**What you should do**
Search the listing for the word "will" and copy every line where it turns up.

**Exercise material**
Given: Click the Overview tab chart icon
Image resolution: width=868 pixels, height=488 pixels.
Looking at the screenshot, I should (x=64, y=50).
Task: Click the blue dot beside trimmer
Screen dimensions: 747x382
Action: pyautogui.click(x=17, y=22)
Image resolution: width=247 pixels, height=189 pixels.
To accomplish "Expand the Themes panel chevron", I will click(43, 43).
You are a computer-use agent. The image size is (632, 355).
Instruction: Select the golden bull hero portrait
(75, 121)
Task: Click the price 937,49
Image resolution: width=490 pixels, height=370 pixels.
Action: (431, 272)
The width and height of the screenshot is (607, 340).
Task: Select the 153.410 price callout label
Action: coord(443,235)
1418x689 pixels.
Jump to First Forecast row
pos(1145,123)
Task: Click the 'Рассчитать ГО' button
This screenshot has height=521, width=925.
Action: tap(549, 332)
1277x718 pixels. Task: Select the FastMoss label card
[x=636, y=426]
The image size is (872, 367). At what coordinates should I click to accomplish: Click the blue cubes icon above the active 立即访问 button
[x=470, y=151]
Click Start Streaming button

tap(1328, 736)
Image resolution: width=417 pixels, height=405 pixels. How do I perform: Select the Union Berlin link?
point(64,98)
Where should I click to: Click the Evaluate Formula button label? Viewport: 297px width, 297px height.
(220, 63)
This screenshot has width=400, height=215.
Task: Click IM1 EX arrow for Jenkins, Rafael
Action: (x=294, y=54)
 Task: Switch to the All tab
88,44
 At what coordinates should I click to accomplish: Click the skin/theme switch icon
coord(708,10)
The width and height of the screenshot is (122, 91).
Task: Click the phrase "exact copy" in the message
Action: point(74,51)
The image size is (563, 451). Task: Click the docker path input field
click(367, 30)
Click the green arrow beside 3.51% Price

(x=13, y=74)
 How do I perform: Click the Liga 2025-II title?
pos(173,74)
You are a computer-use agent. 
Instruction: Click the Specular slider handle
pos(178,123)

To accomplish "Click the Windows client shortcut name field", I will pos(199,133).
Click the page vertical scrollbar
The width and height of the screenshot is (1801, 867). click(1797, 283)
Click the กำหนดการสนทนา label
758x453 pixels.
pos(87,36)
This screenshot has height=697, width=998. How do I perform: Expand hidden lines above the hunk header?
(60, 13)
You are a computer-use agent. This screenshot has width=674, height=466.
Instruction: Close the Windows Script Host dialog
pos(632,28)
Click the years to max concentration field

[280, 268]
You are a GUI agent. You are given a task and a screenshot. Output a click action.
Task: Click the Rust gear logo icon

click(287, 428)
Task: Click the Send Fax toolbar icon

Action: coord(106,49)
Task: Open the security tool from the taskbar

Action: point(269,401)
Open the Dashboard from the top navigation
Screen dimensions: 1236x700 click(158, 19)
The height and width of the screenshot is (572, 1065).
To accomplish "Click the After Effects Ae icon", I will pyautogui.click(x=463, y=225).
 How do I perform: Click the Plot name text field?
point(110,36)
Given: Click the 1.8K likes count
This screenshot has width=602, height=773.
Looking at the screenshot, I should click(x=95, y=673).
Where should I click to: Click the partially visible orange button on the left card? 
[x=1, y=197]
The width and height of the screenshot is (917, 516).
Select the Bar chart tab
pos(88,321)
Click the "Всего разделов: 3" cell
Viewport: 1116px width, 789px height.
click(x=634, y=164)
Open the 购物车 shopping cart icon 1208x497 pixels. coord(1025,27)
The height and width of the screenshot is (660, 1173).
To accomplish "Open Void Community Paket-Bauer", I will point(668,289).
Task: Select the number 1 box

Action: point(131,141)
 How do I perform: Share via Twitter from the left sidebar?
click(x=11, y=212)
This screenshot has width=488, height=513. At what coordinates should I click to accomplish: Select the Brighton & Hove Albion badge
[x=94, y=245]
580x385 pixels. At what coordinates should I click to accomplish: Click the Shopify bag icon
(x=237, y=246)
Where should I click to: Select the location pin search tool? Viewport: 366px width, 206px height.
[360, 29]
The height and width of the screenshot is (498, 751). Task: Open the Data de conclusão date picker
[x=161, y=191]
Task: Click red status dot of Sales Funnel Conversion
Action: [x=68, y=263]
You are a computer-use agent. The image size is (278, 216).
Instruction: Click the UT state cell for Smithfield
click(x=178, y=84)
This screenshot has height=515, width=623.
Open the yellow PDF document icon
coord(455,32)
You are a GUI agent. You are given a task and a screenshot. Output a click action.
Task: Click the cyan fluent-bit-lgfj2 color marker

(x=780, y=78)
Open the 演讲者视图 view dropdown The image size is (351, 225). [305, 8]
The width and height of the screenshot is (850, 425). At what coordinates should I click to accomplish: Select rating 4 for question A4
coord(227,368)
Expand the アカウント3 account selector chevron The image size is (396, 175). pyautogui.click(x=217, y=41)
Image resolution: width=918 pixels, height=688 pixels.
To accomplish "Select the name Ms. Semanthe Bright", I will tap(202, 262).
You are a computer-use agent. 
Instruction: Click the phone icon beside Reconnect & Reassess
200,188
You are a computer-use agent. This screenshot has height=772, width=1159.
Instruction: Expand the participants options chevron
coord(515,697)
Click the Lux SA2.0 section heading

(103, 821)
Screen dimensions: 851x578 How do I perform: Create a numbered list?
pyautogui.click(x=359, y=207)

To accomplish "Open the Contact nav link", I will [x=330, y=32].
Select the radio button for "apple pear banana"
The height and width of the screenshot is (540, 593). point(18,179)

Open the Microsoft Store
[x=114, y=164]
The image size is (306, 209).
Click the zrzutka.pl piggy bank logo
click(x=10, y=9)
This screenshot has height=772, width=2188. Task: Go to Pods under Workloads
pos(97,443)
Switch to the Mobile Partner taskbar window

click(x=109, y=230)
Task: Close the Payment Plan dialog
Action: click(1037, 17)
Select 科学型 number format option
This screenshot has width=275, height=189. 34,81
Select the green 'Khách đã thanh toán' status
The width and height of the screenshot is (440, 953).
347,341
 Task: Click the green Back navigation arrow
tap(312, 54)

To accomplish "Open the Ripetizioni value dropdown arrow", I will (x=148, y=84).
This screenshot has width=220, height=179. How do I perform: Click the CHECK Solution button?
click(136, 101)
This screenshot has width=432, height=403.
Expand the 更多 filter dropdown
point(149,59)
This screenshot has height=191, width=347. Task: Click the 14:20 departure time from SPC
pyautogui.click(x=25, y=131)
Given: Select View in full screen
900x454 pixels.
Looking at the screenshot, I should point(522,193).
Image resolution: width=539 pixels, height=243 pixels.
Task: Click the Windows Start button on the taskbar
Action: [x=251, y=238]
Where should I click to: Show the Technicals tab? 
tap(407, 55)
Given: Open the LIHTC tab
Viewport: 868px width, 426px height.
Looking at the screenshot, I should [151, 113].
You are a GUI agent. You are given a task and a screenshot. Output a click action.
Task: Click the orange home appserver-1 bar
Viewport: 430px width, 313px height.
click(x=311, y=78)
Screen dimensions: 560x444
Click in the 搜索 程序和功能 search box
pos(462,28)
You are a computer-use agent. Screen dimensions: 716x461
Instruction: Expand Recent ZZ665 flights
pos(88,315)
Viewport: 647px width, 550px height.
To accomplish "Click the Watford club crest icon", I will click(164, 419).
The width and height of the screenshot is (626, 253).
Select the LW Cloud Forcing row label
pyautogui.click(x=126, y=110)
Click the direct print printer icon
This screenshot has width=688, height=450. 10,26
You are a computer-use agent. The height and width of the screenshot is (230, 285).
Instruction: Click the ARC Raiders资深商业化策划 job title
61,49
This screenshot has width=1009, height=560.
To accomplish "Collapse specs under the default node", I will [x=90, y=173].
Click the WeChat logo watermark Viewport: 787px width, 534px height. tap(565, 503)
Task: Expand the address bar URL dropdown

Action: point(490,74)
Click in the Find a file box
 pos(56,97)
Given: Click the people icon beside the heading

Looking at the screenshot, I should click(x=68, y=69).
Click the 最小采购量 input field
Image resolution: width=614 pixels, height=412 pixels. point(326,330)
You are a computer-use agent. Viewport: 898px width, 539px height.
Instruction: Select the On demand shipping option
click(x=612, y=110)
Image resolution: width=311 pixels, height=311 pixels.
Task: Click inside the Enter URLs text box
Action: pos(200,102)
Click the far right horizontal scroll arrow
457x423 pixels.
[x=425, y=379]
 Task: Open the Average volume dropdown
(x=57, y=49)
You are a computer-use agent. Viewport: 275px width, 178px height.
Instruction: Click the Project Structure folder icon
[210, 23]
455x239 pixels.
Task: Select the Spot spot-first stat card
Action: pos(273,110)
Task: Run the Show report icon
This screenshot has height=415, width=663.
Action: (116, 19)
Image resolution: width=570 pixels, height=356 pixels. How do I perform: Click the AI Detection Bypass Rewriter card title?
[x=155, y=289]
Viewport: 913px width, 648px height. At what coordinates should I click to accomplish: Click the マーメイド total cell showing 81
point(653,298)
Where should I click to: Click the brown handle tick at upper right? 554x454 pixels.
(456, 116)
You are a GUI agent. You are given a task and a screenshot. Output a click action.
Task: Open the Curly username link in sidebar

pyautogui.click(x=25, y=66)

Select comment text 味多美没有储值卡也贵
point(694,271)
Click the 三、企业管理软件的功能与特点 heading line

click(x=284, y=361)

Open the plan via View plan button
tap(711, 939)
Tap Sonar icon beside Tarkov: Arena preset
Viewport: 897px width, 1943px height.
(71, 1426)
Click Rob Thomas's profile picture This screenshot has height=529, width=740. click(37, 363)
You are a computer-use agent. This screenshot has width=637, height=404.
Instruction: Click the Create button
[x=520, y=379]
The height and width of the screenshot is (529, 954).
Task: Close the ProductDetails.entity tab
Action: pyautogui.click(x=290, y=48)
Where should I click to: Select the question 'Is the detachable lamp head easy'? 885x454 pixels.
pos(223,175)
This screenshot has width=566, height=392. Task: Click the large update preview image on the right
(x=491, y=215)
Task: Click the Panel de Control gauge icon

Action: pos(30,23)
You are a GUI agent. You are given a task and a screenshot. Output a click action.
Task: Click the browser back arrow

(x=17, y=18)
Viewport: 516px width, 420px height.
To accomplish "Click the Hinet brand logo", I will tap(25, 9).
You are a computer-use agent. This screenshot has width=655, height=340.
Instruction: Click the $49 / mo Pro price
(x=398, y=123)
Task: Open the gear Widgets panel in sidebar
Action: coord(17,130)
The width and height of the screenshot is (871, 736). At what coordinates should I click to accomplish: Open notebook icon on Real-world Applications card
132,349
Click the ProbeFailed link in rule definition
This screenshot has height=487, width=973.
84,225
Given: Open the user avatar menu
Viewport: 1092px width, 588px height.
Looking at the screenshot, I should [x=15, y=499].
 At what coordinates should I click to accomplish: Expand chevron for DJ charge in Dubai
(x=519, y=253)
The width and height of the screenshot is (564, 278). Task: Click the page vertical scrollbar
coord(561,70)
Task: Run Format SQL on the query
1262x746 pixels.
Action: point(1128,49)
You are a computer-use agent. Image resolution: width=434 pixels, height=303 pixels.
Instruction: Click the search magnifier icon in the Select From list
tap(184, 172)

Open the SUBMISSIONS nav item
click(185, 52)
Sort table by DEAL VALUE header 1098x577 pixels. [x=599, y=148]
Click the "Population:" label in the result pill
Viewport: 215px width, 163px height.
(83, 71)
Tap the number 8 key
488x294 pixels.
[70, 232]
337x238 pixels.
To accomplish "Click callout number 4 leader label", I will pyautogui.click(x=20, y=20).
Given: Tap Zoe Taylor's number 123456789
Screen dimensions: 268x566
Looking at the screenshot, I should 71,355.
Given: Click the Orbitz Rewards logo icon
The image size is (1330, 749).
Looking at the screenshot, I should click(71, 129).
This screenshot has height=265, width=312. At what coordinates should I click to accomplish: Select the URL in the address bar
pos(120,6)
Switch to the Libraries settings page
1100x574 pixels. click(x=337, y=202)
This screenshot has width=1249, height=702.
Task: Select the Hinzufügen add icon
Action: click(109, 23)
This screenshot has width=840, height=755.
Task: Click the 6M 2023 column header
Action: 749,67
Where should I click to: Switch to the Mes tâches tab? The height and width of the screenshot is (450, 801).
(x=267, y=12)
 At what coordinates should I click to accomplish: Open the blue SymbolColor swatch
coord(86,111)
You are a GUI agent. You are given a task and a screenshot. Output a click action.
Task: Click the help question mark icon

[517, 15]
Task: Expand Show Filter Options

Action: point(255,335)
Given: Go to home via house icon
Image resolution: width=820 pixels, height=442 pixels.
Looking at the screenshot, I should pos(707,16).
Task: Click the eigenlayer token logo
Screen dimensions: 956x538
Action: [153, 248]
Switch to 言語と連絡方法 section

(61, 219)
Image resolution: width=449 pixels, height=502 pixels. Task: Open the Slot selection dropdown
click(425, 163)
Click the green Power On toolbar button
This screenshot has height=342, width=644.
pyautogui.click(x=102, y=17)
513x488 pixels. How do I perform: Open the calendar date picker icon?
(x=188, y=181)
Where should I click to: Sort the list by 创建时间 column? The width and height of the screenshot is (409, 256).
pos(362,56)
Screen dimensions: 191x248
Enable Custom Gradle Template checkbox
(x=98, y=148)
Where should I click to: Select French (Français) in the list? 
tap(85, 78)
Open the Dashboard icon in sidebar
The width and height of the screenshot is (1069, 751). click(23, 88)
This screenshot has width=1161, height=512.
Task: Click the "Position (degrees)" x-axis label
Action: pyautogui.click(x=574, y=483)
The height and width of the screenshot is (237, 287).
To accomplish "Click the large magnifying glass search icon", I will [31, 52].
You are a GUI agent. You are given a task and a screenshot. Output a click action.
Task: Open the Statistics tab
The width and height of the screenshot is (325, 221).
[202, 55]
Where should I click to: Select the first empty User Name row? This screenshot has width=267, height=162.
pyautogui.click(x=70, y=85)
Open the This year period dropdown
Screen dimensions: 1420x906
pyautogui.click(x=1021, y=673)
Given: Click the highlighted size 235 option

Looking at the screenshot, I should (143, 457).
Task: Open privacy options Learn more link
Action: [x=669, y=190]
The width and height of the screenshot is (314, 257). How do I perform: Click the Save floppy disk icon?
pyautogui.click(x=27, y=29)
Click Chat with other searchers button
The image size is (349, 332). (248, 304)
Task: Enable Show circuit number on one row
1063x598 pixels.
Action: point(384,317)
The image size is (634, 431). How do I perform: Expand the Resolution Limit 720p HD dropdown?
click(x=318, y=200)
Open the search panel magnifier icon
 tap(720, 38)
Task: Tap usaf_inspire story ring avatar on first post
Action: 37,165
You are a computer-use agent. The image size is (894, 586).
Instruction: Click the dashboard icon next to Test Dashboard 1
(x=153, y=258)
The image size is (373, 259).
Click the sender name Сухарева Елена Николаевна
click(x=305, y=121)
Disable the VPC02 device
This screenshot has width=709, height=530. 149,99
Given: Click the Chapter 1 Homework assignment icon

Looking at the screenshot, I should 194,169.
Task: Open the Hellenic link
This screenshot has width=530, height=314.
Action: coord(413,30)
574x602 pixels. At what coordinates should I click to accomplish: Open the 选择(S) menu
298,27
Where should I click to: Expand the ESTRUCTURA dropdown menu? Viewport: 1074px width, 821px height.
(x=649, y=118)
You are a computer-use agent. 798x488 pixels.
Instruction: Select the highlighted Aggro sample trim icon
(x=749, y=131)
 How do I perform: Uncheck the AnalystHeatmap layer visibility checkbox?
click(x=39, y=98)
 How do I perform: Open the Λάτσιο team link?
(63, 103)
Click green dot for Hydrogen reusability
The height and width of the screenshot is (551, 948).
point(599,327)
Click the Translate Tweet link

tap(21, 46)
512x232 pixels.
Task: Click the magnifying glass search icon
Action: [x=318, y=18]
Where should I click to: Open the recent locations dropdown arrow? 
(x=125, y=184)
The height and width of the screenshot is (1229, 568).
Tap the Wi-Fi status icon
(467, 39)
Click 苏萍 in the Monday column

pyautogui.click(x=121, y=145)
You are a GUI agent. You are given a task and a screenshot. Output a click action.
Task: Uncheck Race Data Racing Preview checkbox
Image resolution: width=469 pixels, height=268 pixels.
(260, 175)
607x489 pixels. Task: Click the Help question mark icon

**Problem solution**
To accomplish "Expand the Themes panel chevron", I will click(43, 43).
To accomplish "Click the Windows client shortcut name field", I will pos(199,133).
To accomplish "Click the After Effects Ae icon", I will pyautogui.click(x=463, y=225).
To accomplish "Open Void Community Paket-Bauer", I will point(668,289).
To accomplish "Select the name Ms. Semanthe Bright", I will tap(202, 262).
To accomplish "Open the Contact nav link", I will [x=330, y=32].
To accomplish "Open the Ripetizioni value dropdown arrow", I will (x=148, y=84).
To accomplish "Click the Watford club crest icon", I will click(164, 419).
To accomplish "Collapse specs under the default node", I will [x=90, y=173].
To accomplish "Click the Hinet brand logo", I will tap(25, 9).
To accomplish "Click callout number 4 leader label", I will pyautogui.click(x=20, y=20).
To accomplish "Click the large magnifying glass search icon", I will [31, 52].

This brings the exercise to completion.